August 14, 2024

Vertical integration favors HOPDs over ASCs

Editor's Note

Medicare and patient out-of-pocket costs are rising as vertical integration results in more procedures moving to hospital outpatient departments (HOPDs) than to ambulatory surgical centers (ASCs), Becker’s ASC Review reported on August 8.

The article summarizes a study published July 25 in Science Direct. Described as "physician vertical integration" that is having an impact on referral patterns, among other factors, the study concludes that "physician–hospital integration results in an approximately 10% increase in referrals to higher-priced facilities instead of lower-priced providers."

Among other key findings, the research cites arthroscopy and colonoscopy as procedures likely to move to an HOPD rather than an ASC after vertical integration. The report notes that for these two procedures, changing from "status quo to fully integrated relationships for all physicians" will lead to a $315.4 million increase in Medicare spending and a $63.1 million increase in patients' out-of-pocket costs.

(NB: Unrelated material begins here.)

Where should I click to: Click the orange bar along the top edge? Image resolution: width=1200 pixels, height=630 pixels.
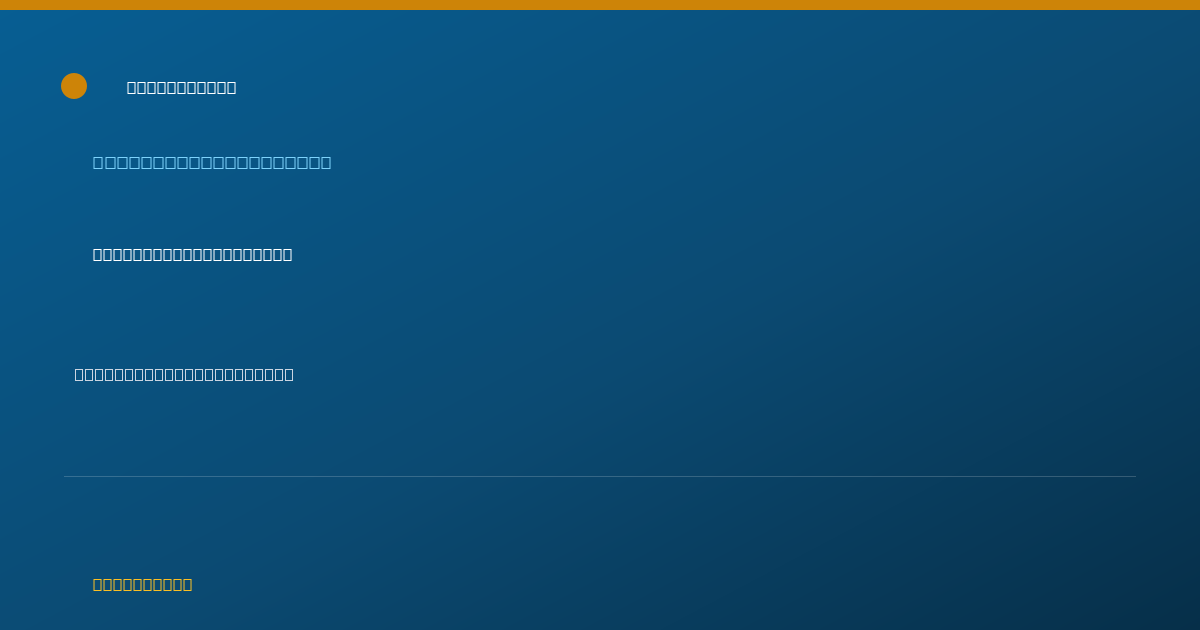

“The report focused on Medicare systems because, unlike private insurance markets, vertical integration does not allow providers to negotiate higher reimbursements,” Becker’s reports.  

According to the article, choosing an HOPD creates what the Science Direct report calls an “arbitrage” opportunity to increase Medicare payments. The difference in payment is both a motivator for and a consequence of hospitals acquiring physician practices.